Reading passage -
○ ○ ○ ○ ○

BB&T Corporation Overview and Executive Compensation and Corporate Governance Developments Spring 2017


SLIDE 2

Outline BB&T’s Board of Directors is committed to being responsive to our shareholders. This document summarizes our shareholder engagement process and changes made to our executive compensation and corporate governance programs during 2016 and 2017. Based on shareholder feedback in 2016, we: Made an immediate retroactive change to our 2016 executive compensation program Made significant enhancements to our 2017 executive compensation program Adopted proxy access Published a Corporate Social Responsibility report Our executive compensation program: Provides a balanced mix of short-term and long-term incentives based on formulaic performance goals that measure both absolute and relative performance Ties 67% of long-term incentives to robust performance criteria Subjects 100% of long-term incentives to a performance hurdle Includes significant risk-mitigation features, including risk scorecard reviews, forfeiture provisions and clawbacks Closely ties pay with performance, and the achievement of strategic objectives We welcome feedback from our shareholders and look forward to continuing to engage with you


SLIDE 3

BB&T’s Commitment to Shareholder Engagement BB&T believes in ongoing engagement with our shareholders. Since 2009, we’ve engaged in a recurring dialogue with a number of our larger shareholders concerning corporate governance and executive compensation matters. The feedback we receive during our shareholder engagement sessions directly informs the Board’s compensation decisions, including those changes made to the 2016–2018 LTIP and the 2017 long-term incentive program.

○ ○ ○ ○ ○

Provided material -

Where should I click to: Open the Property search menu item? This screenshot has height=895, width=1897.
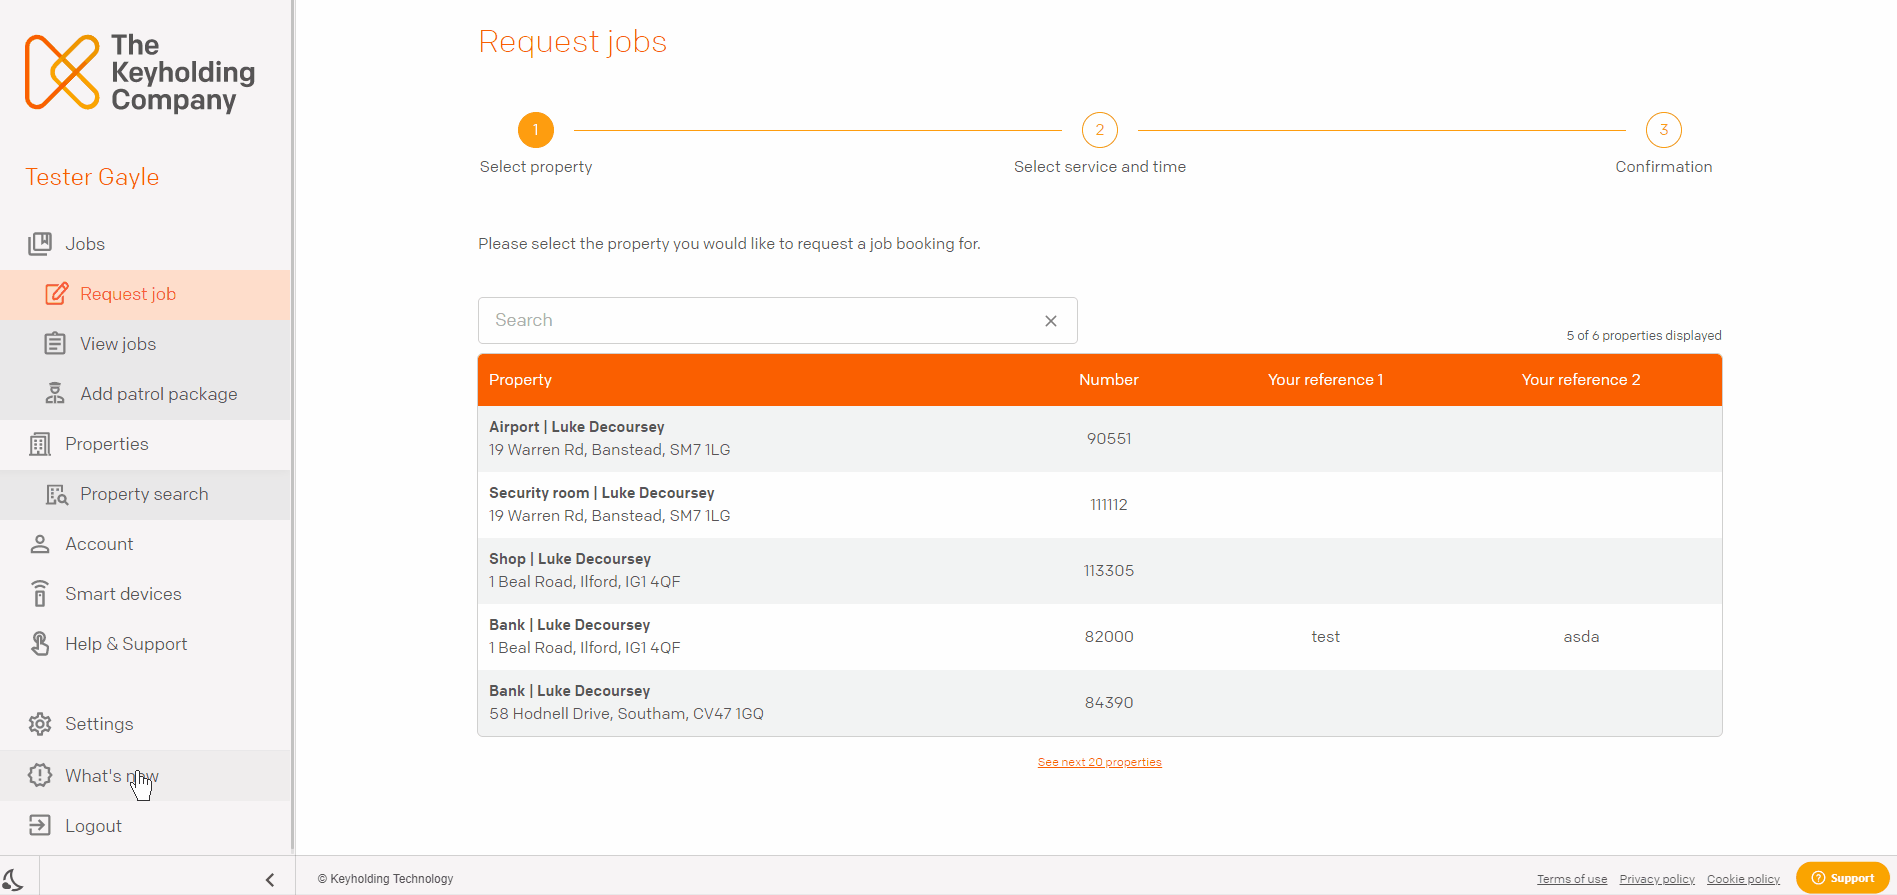click(145, 494)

○ ○ ○ ○ ○

Challenges -
1 - List every action the BB&T overview says the company took based on shareholder feedback in 2016.
2 - Using the BB&T overview, answer each question:
(a) What percentage of long-term incentives does the executive compensation program tie to robust performance criteria?
(b) Since what year has BB&T held a recurring dialogue with some of its larger shareholders?
(c) Which two long-term incentive plans or programs does the overview name as shaped by feedback from shareholder engagement sessions?
3 - Duplicate the passage of the BB&T overview above that opens with "BB&T’s Commitment to" and closes with "long-term incentive program.".

Answers to each task -
1 -
- Made an immediate retroactive change to its 2016 executive compensation program
- Made significant enhancements to its 2017 executive compensation program
- Adopted proxy access
- Published a Corporate Social Responsibility report

2 -
(a) 67%
(b) 2009
(c) The 2016–2018 LTIP and the 2017 long-term incentive program

3 -
BB&T’s Commitment to Shareholder Engagement BB&T believes in ongoing engagement with our shareholders. Since 2009, we’ve engaged in a recurring dialogue with a number of our larger shareholders concerning corporate governance and executive compensation matters. The feedback we receive during our shareholder engagement sessions directly informs the Board’s compensation decisions, including those changes made to the 2016–2018 LTIP and the 2017 long-term incentive program.